[WORK TO COMPLETE] State only the number of lines in the material below that contain the string "Open".

******************************

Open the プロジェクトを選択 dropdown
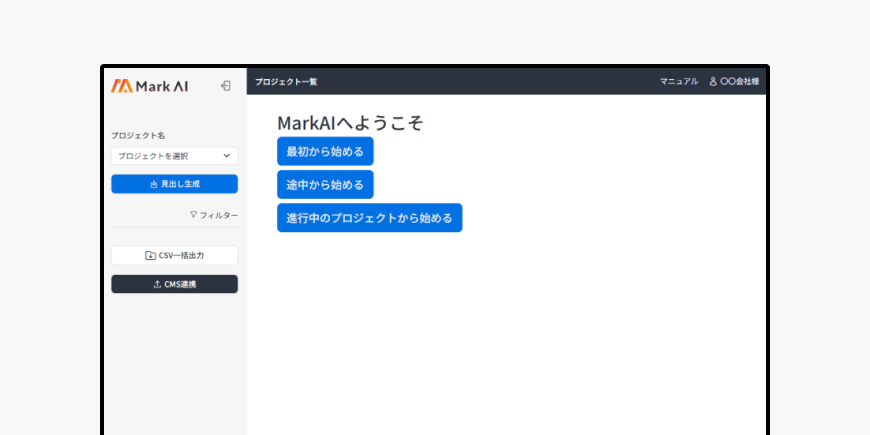Image resolution: width=870 pixels, height=435 pixels. click(174, 156)

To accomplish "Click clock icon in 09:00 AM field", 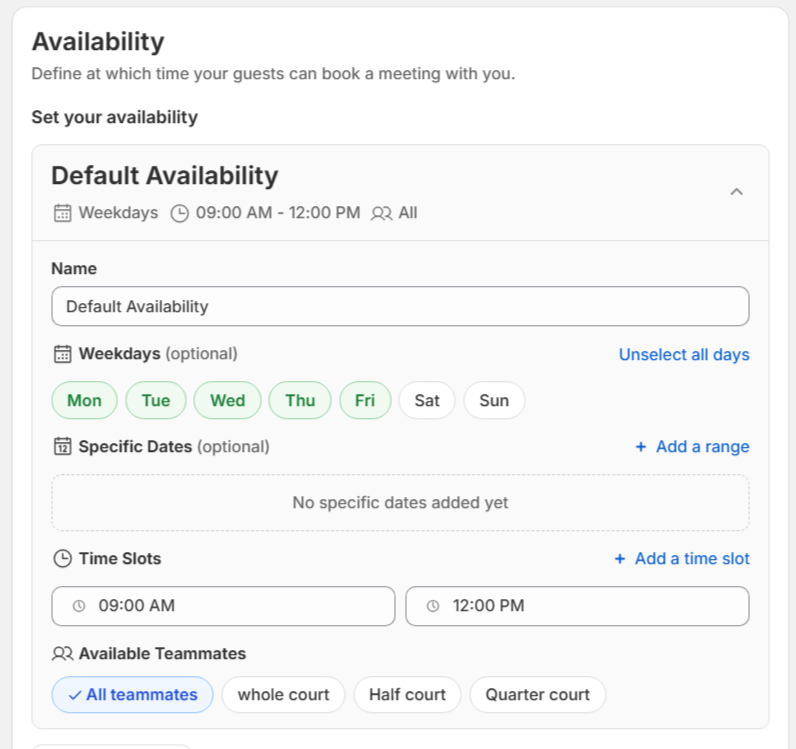I will point(79,606).

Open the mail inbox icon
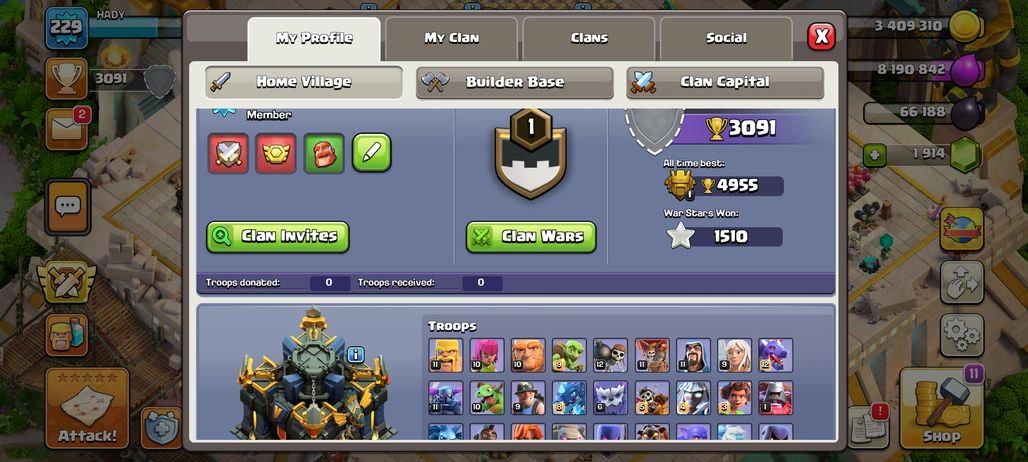pos(66,128)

******************************

[TASK ANSWER] 2